Start of Block

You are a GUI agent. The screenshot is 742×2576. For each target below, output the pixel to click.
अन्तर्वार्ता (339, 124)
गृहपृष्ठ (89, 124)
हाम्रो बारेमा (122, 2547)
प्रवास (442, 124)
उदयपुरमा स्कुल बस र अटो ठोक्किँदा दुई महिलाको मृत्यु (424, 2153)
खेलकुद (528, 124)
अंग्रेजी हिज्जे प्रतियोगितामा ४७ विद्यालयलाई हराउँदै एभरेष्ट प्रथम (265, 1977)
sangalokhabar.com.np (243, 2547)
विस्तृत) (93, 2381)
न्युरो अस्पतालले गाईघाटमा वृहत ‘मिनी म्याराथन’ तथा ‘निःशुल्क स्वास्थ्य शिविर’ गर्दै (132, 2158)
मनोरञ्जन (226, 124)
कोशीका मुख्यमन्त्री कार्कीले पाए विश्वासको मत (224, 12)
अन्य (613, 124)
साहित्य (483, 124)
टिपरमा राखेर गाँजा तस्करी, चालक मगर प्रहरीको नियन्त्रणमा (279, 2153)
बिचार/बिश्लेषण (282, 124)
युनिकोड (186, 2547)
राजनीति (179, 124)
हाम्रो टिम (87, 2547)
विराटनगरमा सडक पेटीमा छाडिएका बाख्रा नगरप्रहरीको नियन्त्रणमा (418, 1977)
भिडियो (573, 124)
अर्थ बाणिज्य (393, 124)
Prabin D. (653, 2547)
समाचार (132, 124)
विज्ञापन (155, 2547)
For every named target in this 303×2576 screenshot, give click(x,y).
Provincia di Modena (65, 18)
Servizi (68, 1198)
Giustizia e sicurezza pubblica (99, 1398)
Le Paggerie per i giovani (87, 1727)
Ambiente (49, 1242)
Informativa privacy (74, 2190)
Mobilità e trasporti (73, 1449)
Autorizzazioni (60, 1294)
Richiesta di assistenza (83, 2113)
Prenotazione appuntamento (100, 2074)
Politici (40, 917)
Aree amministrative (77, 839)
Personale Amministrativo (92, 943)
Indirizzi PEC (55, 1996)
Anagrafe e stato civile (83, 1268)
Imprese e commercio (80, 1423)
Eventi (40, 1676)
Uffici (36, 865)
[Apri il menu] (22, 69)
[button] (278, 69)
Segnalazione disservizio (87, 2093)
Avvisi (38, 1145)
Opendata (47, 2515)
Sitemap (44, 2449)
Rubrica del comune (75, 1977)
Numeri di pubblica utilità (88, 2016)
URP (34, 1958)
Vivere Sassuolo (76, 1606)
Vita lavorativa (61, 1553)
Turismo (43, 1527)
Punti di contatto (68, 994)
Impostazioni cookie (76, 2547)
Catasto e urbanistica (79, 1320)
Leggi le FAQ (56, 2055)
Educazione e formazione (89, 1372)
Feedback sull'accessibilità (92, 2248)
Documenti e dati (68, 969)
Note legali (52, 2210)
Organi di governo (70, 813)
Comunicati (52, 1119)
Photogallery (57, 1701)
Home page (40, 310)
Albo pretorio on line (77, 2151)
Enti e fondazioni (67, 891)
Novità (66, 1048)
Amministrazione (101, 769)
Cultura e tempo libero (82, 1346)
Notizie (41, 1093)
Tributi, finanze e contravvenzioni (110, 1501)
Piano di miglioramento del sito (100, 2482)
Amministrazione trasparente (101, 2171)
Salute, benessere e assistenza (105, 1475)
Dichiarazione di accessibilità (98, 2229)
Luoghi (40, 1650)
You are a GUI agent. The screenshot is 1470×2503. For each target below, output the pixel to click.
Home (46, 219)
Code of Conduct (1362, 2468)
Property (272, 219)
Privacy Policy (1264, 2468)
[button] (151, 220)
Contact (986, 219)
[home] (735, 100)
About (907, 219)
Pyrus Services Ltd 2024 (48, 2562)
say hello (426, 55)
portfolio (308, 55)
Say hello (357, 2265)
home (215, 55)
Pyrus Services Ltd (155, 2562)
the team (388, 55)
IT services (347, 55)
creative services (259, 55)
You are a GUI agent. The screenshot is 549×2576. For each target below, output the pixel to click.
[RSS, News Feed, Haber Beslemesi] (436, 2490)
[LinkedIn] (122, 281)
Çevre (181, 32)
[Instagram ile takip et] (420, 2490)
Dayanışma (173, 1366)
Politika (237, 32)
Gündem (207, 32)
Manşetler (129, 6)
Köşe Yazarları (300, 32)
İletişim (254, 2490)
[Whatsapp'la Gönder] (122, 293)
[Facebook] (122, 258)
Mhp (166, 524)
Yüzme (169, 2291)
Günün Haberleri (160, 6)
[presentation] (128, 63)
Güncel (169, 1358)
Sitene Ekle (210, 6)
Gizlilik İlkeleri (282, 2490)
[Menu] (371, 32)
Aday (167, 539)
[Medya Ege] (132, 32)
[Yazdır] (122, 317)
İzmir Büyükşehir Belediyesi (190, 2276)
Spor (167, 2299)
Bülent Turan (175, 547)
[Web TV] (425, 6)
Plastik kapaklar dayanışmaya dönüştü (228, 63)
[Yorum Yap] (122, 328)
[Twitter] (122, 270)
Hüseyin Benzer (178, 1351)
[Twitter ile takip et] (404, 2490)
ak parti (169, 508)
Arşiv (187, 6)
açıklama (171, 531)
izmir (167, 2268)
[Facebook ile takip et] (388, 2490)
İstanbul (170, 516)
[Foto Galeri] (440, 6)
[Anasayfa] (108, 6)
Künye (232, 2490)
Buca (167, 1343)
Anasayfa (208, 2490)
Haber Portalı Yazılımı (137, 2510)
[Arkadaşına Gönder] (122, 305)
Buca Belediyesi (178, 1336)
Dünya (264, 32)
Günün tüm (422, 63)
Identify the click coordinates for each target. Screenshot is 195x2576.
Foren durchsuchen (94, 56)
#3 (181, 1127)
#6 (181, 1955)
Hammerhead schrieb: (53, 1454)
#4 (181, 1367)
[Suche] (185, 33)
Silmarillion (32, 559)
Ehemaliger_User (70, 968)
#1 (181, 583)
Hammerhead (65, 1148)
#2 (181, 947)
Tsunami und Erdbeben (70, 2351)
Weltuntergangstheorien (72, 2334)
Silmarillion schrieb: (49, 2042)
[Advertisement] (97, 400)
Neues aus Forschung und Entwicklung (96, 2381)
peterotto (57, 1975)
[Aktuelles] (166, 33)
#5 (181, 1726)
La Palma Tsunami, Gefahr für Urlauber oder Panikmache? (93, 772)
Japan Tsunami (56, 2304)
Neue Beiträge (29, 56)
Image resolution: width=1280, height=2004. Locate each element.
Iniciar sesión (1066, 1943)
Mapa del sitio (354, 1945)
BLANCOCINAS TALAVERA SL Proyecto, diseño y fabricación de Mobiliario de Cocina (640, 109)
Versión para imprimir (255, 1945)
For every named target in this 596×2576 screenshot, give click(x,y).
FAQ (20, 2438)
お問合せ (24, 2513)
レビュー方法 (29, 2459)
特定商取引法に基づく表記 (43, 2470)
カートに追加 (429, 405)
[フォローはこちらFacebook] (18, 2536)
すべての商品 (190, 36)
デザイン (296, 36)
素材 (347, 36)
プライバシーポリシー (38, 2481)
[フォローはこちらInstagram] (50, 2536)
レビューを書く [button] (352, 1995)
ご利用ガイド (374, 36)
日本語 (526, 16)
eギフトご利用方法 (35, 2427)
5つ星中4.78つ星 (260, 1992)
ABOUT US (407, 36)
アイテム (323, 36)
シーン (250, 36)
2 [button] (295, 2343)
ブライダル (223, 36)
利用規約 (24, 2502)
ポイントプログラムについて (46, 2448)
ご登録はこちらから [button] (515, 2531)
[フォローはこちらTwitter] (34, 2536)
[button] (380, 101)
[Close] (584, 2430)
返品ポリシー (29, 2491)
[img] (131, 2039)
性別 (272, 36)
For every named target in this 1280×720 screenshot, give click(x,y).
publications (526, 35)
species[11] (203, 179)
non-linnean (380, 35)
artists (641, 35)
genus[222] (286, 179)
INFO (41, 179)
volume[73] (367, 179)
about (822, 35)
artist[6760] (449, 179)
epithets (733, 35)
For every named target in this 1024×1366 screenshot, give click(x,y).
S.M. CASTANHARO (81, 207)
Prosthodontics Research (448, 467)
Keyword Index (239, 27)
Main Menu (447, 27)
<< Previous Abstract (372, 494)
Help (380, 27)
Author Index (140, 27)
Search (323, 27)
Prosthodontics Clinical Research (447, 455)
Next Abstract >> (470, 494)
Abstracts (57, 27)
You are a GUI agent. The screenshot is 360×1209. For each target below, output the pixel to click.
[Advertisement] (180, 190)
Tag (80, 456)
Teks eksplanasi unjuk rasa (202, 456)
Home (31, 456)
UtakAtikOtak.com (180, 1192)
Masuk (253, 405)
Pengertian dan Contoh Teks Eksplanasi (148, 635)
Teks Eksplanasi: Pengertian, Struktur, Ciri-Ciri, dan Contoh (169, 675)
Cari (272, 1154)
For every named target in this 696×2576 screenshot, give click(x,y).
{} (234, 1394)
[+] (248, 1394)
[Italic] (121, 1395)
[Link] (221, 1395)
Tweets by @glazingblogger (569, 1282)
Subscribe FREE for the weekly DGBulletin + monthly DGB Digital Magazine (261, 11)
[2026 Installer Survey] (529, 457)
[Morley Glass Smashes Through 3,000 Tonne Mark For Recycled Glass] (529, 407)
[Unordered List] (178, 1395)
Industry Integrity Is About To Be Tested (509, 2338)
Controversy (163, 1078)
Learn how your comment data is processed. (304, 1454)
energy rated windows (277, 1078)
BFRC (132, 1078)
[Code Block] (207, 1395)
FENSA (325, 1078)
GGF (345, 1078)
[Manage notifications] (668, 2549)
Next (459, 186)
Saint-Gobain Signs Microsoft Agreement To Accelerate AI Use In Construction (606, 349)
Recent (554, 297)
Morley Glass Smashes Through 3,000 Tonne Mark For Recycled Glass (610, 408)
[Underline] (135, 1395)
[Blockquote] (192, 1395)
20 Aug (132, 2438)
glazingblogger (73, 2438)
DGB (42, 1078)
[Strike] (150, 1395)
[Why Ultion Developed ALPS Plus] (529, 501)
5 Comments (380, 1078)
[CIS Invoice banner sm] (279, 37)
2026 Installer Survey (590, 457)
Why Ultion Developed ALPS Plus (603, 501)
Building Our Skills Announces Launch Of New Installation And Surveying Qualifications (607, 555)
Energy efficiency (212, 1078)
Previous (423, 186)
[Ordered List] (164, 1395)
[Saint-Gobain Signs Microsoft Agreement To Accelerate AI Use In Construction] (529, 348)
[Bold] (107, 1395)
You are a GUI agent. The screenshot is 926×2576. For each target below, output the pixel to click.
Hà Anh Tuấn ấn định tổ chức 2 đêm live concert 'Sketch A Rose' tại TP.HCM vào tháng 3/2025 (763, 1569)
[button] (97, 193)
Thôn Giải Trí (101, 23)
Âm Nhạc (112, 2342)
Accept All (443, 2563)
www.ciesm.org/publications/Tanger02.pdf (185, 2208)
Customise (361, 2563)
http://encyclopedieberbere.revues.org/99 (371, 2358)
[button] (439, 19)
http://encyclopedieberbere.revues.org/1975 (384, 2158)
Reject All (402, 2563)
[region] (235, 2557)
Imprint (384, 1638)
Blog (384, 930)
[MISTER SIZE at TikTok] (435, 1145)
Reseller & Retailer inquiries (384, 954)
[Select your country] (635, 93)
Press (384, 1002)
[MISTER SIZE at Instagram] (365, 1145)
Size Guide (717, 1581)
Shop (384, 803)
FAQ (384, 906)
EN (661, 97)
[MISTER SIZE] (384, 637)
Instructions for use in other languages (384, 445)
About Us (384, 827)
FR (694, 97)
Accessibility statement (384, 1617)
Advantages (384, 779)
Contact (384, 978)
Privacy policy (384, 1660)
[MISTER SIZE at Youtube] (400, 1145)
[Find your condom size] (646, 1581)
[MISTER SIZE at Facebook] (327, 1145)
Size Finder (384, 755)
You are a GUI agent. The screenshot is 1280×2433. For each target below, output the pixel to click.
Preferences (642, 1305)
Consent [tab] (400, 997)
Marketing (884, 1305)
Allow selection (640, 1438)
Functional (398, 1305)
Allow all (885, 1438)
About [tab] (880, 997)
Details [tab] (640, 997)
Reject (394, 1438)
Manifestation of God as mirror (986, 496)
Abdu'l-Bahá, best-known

End of Block

_THE TASK_.
Up to and including the line containing "Feedback sull'accessibilità (92, 2248)", please write out the listing exactly, starting from its first line.

_YOUR SOLUTION_.
You are a GUI agent. The screenshot is 742×2576. For each target below, output the pixel to click.
अन्तर्वार्ता (339, 124)
गृहपृष्ठ (89, 124)
हाम्रो बारेमा (122, 2547)
प्रवास (442, 124)
उदयपुरमा स्कुल बस र अटो ठोक्किँदा दुई महिलाको मृत्यु (424, 2153)
खेलकुद (528, 124)
अंग्रेजी हिज्जे प्रतियोगितामा ४७ विद्यालयलाई हराउँदै एभरेष्ट प्रथम (265, 1977)
sangalokhabar.com.np (243, 2547)
विस्तृत) (93, 2381)
न्युरो अस्पतालले गाईघाटमा वृहत ‘मिनी म्याराथन’ तथा ‘निःशुल्क स्वास्थ्य शिविर’ गर्दै (132, 2158)
मनोरञ्जन (226, 124)
कोशीका मुख्यमन्त्री कार्कीले पाए विश्वासको मत (224, 12)
अन्य (613, 124)
साहित्य (483, 124)
टिपरमा राखेर गाँजा तस्करी, चालक मगर प्रहरीको नियन्त्रणमा (279, 2153)
बिचार/बिश्लेषण (282, 124)
युनिकोड (186, 2547)
राजनीति (179, 124)
हाम्रो टिम (87, 2547)
विराटनगरमा सडक पेटीमा छाडिएका बाख्रा नगरप्रहरीको नियन्त्रणमा (418, 1977)
भिडियो (573, 124)
अर्थ बाणिज्य (393, 124)
Prabin D. (653, 2547)
समाचार (132, 124)
विज्ञापन (155, 2547)
For every named target in this 303×2576 screenshot, give click(x,y).
Provincia di Modena (65, 18)
Servizi (68, 1198)
Giustizia e sicurezza pubblica (99, 1398)
Le Paggerie per i giovani (87, 1727)
Ambiente (49, 1242)
Informativa privacy (74, 2190)
Mobilità e trasporti (73, 1449)
Autorizzazioni (60, 1294)
Richiesta di assistenza (83, 2113)
Prenotazione appuntamento (100, 2074)
Politici (40, 917)
Aree amministrative (77, 839)
Personale Amministrativo (92, 943)
Indirizzi PEC (55, 1996)
Anagrafe e stato civile (83, 1268)
Imprese e commercio (80, 1423)
Eventi (40, 1676)
Uffici (36, 865)
[Apri il menu] (22, 69)
[button] (278, 69)
Segnalazione disservizio (87, 2093)
Avvisi (38, 1145)
Opendata (47, 2515)
Sitemap (44, 2449)
Rubrica del comune (75, 1977)
Numeri di pubblica utilità (88, 2016)
URP (34, 1958)
Vivere Sassuolo (76, 1606)
Vita lavorativa (61, 1553)
Turismo (43, 1527)
Punti di contatto (68, 994)
Impostazioni cookie (76, 2547)
Catasto e urbanistica (79, 1320)
Leggi le FAQ (56, 2055)
Educazione e formazione (89, 1372)
Feedback sull'accessibilità (92, 2248)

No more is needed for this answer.